This is where the rubber hits the road with Proxibid when compared to eBay. Most of eBay’s auctions are timed. Sellers are forbidden to see maximum bids. Why would they want to, anyway, unless … well, you can figure it out?

EBay does not allow sellers to see maximum bids and quickly shuts down any seller assumed to be engaged in such practices. You can read about shill-bid prevention on eBay by taking the company’s tutorial on the topic.

Policies like this gain our trust. Moreover, we have reported shill bidding suspicions on eBay. The company has checked IP numbers and bingo, the seller was shut down.

But we see no kind of due diligence on Proxibid’s part when it comes to timed auctions that want to see maximum bids.

EBay specifically notes that shill bidding hurts all sellers because it raises suspicions about the entire portal. We wish Proxibid would take a lesson from eBay and ban this and all other spurious practices. Look at it this way: Proxibid has grown in numbers and profits. If it truly wants to live up to its brand of trust, then it has to take action on practices such as these.
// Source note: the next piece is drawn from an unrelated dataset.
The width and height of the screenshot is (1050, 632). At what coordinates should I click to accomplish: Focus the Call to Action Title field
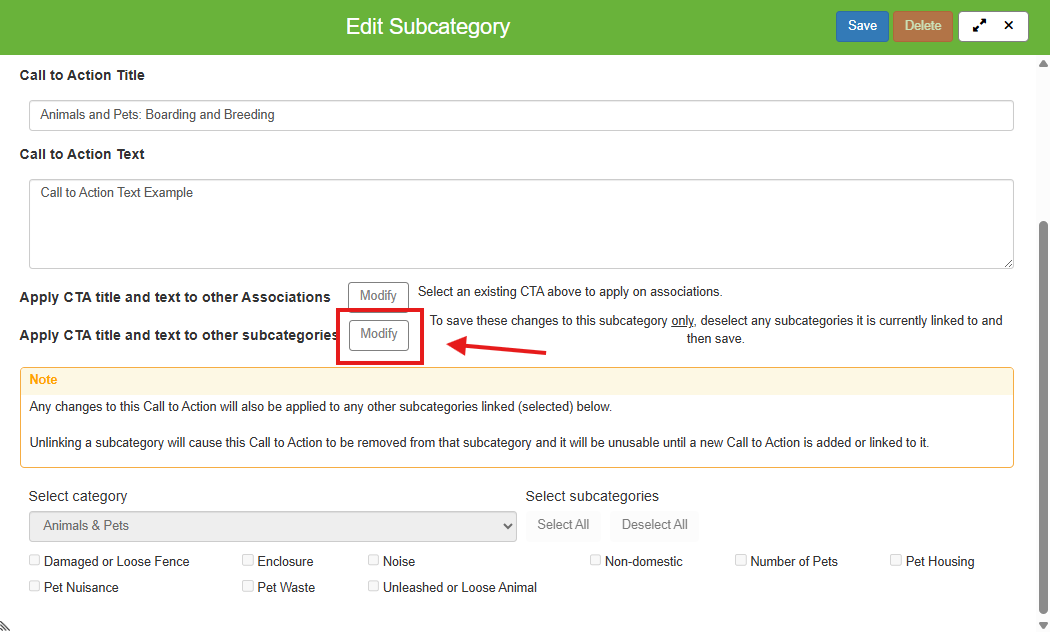click(x=521, y=115)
Otherwise eBay will continue to gain sellers, especially since its smart-phone technology is vastly superior to Proxibid’s (which continues to develop but not to launch mobile digital access).
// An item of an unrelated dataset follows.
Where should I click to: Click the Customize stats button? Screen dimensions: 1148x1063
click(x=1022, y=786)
We know that our recent posts have criticized Proxibid, which we support. Our intent is not to hinder the company’s progress, but to strengthen its quality control and thereby earn the brand of trust.

We hope auctioneers reading these posts make that case to the company. It’s in their interest as more bidders, including us, buy from eBay.

Proxiblog is an independent entity with no connection to the auction portal Proxibid. Our intent is to uphold basic numismatic standards as established by the American Numismatic Association and the National Auctioneer Association and to ensure a pleasurable bidding experience not only on Proxibid but also on similar portals such as iCollector and AuctionZip.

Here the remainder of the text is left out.